On the 27th of September the Dum Dum Girls will release Only in My Dreams. This will be their new album, and is their second release this year after releasing an EP earlier. It will see the light of day via Sub Pop. Ten tracks grace the album, and from July onwards the band will be touring to preview/support it. They’ll be playing the London Calling Festival in Amsterdam in November.
One of the tracks is called ‘Bedroom Eyes’, which is a phrase coined by Lennart DiMortiz. The following is a diary excerpt by him: Oh happy days! That for which I’ve fought so hard for finally has come to pass. Bedroom eyes has finally been acknowledged as a medical condition. This also in thanks to Dr. L. Rotenbrauer, who with his essay ‘We can see that they can see us at night: or how children’s fears can still plague us as adults’ had had a decisive impact.

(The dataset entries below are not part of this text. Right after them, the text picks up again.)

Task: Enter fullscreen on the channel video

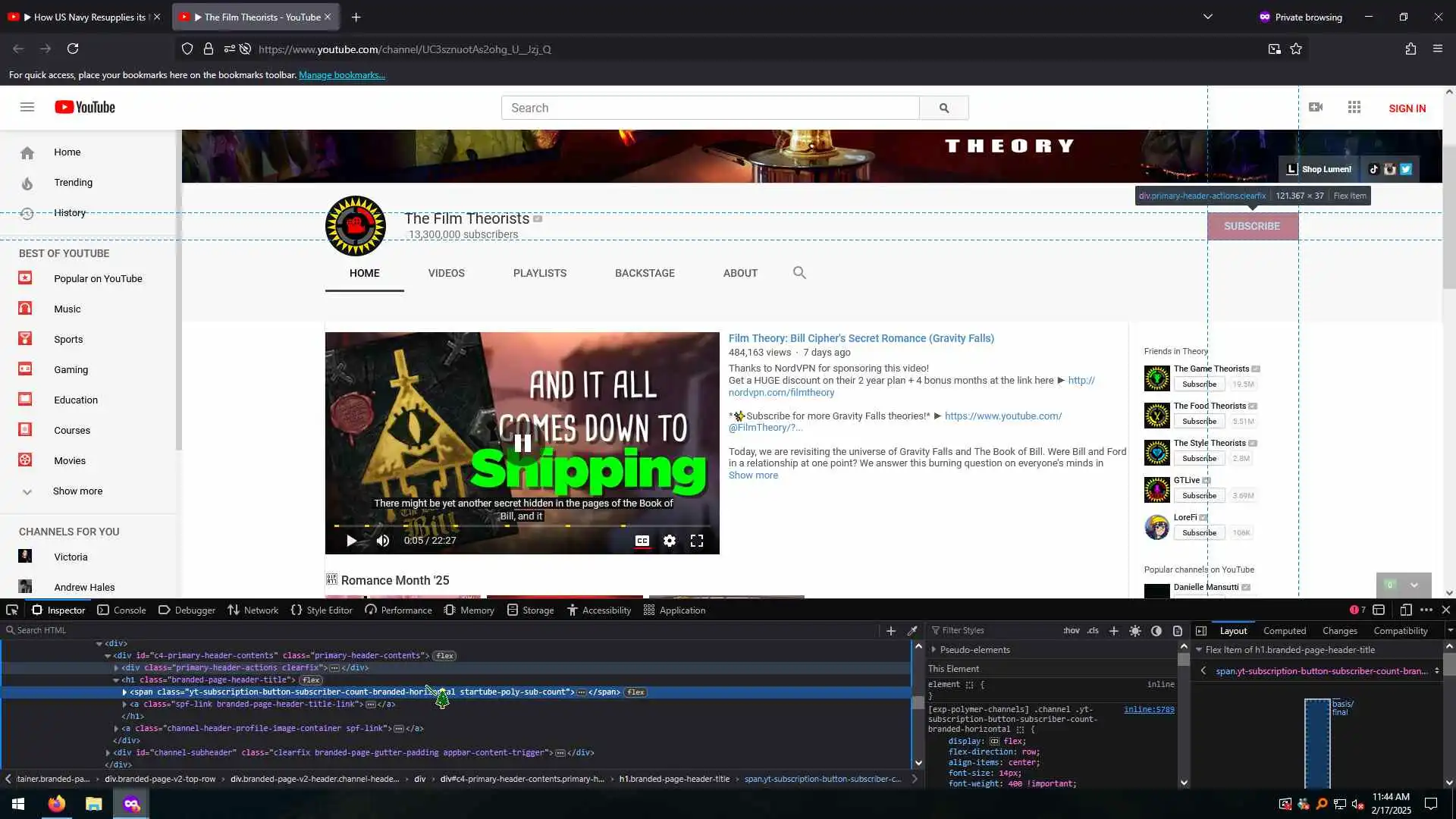Action: coord(696,541)
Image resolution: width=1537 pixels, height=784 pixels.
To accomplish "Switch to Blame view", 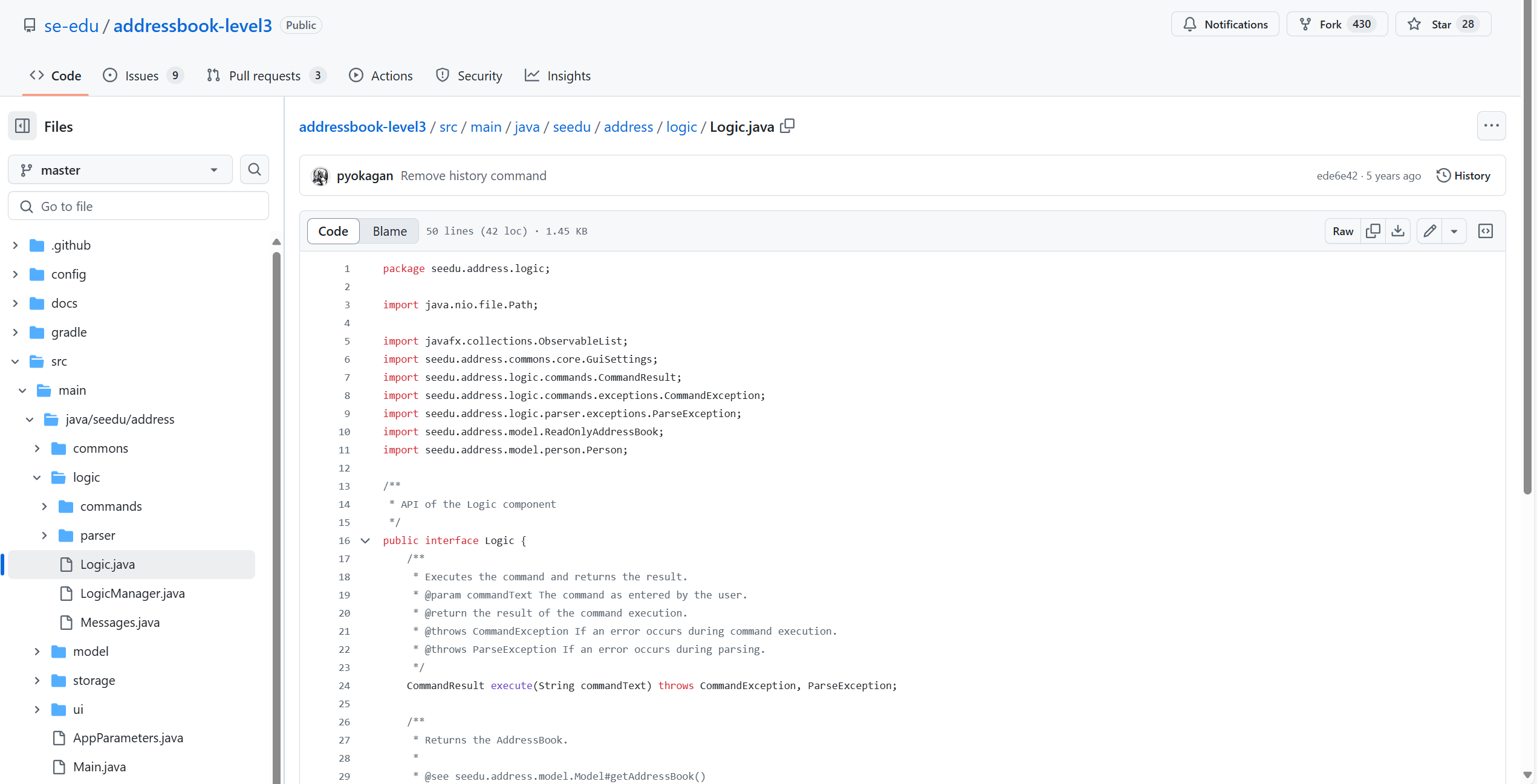I will point(389,231).
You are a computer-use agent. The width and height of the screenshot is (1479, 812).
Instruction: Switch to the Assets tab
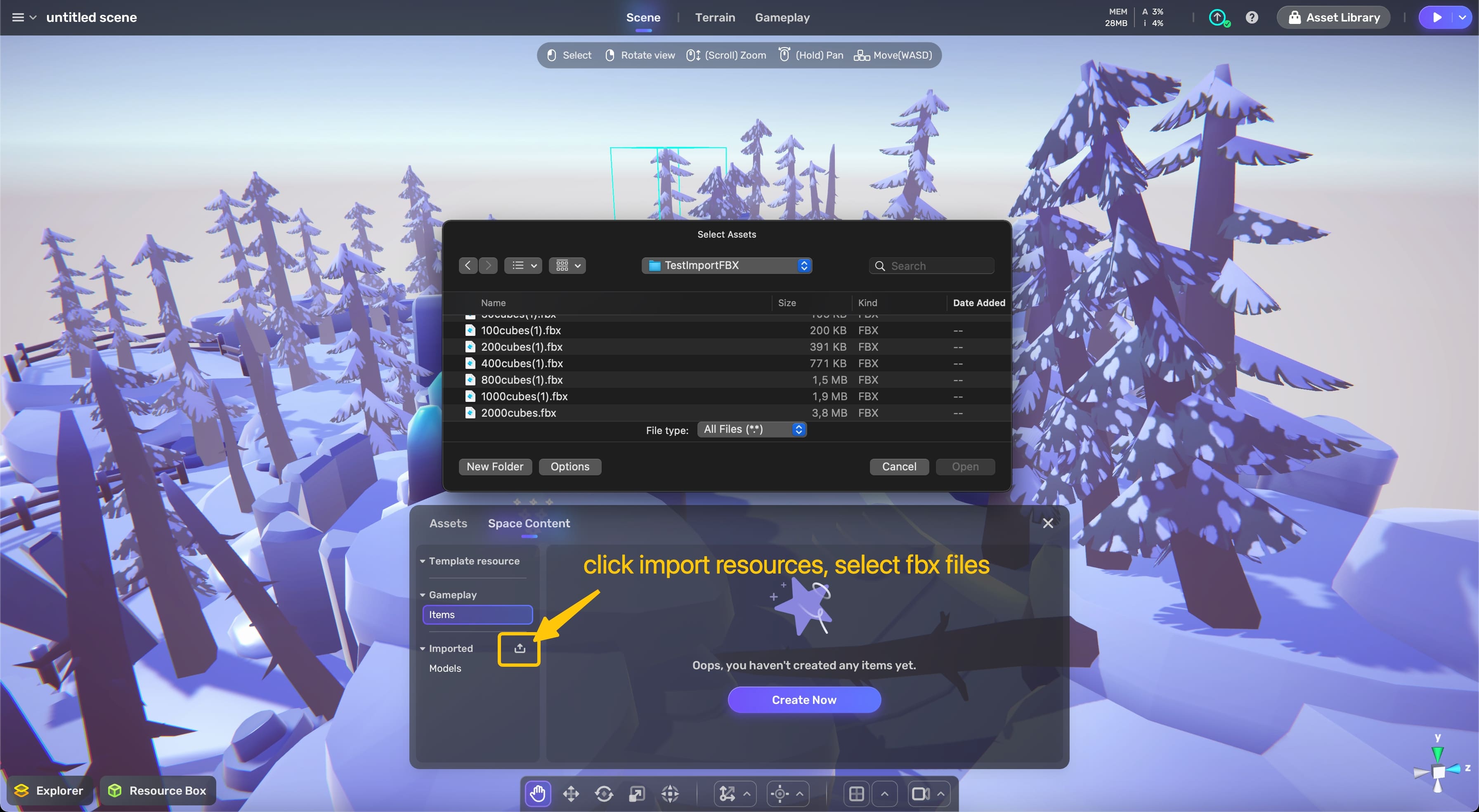(448, 523)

I, personally, first became aware of this condition as a wee little boy. Oh how for hours I would argue with my mother – and oh how sure I was of it – that there was a monster under my bed, glaring out from underneath it with his eyes. Normally this condition passes, but for me nothing changed except the eloquence with which I argued with my mother and her concerns, which reached its peak when I asked her to stay the night in my room to protect me from the said monster. Which, admittedly, was rather awkward for her, but moreso for my naked friend Leopold, which she had long suspected was more than a friend to me. Imagine her surprise that night when The Graduate was re-enacted in my bedroom in an alternate version with not the mother but the young man as the aggressor. Still, one would’ve thought that, since it was my bedroom, I was present, and there was a monster under the bed watching as well, she would’ve put a stop to it sooner rather than later.